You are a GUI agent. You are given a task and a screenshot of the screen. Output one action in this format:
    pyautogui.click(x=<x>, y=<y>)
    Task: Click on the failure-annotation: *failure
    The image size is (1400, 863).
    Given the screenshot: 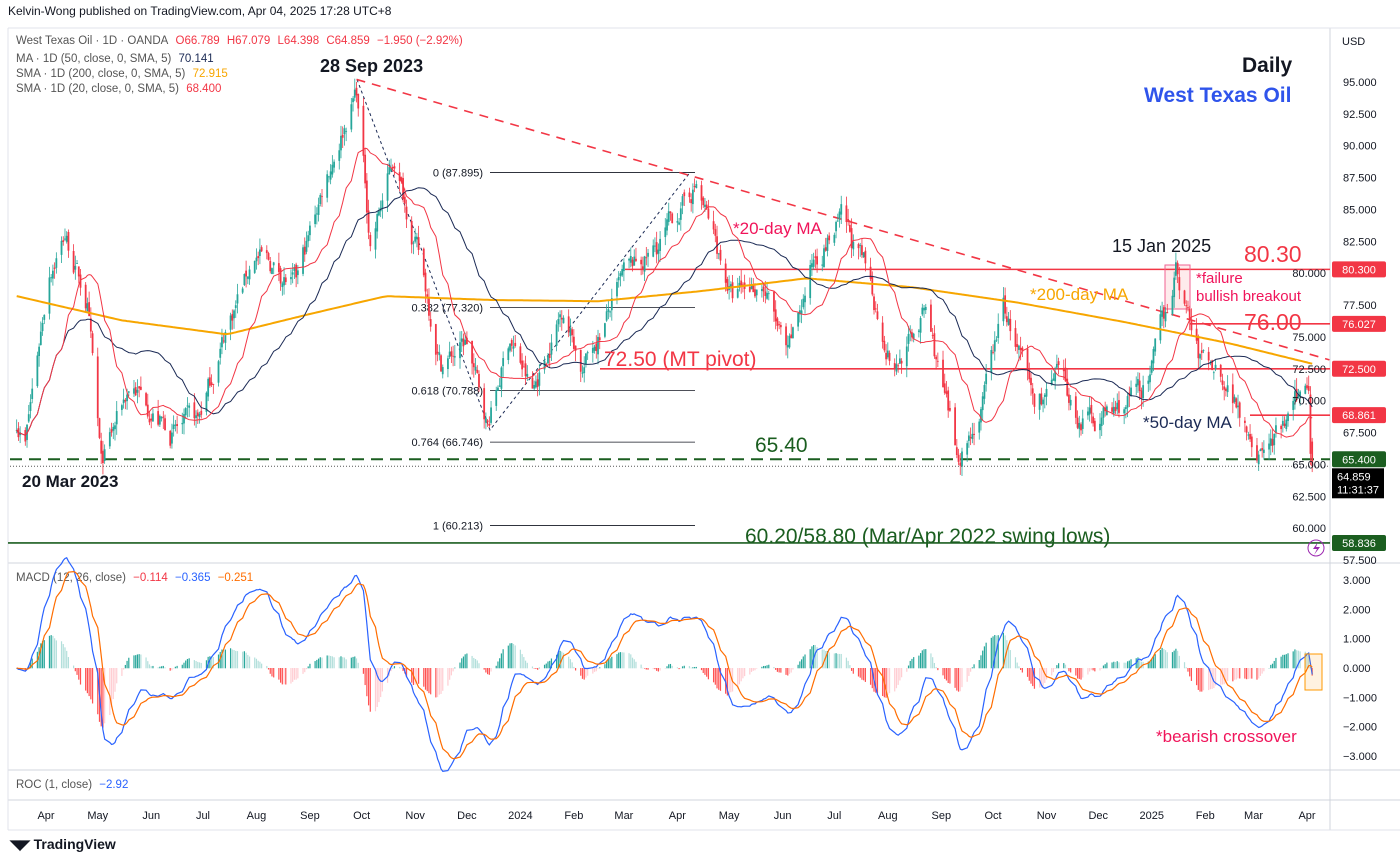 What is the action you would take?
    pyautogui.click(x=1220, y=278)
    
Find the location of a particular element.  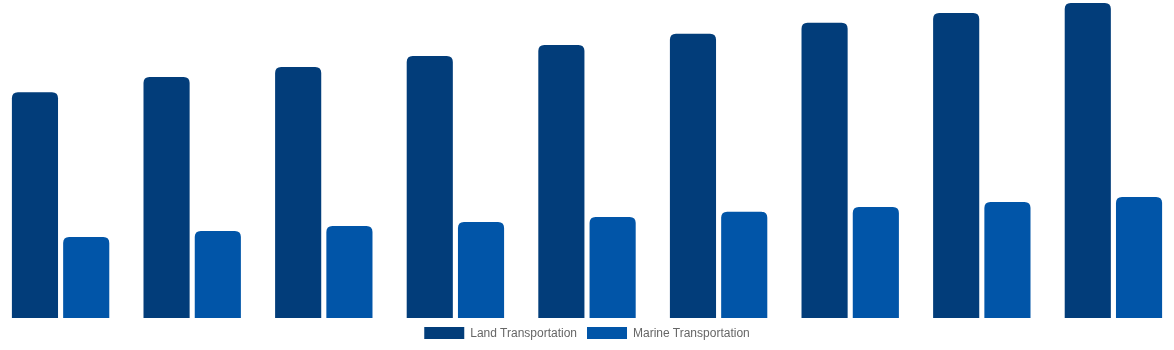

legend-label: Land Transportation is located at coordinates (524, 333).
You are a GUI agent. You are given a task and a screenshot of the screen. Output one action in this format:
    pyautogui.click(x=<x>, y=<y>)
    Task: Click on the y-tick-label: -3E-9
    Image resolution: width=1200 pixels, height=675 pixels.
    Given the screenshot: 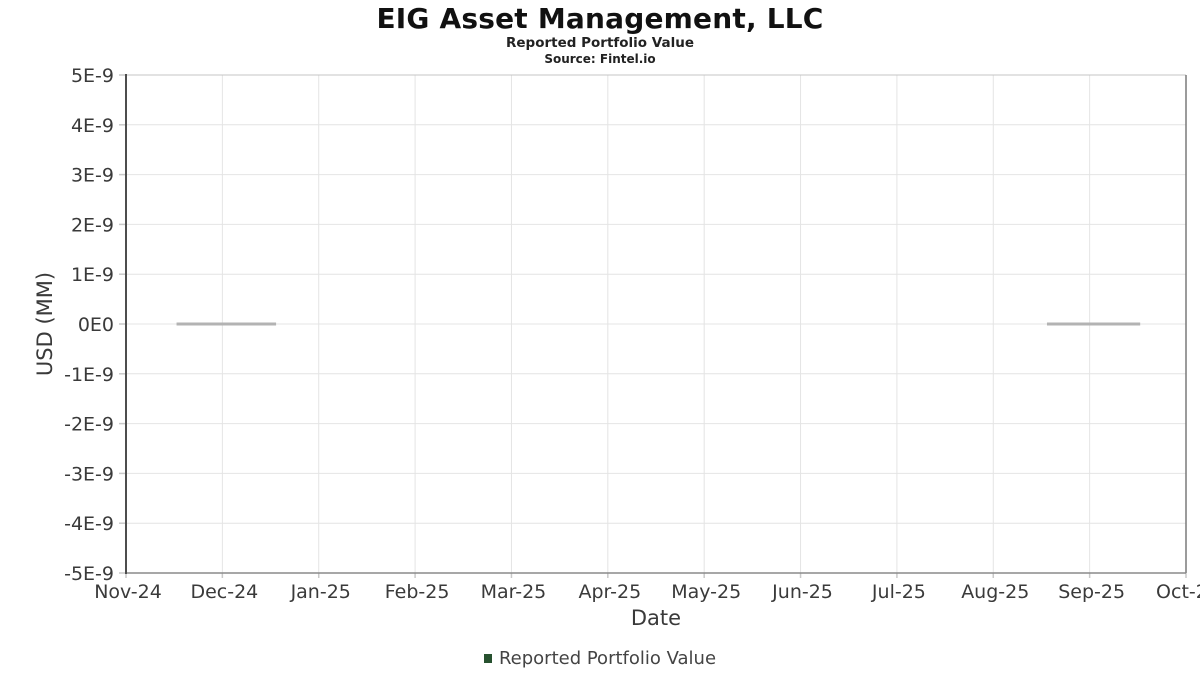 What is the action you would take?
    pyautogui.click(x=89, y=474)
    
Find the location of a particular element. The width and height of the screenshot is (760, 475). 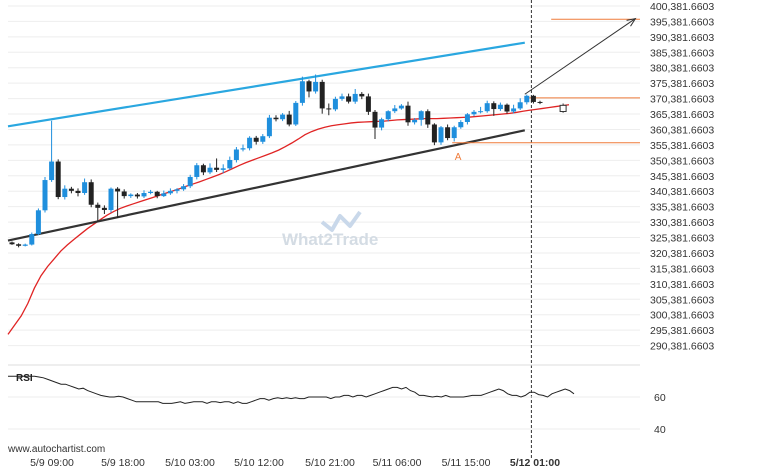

(PROBLEM DETAILS):
How many lines in the rows above contain the string "pyautogui", matching case exactly? Reply with the number alone.

(ANSWER SECTION):
4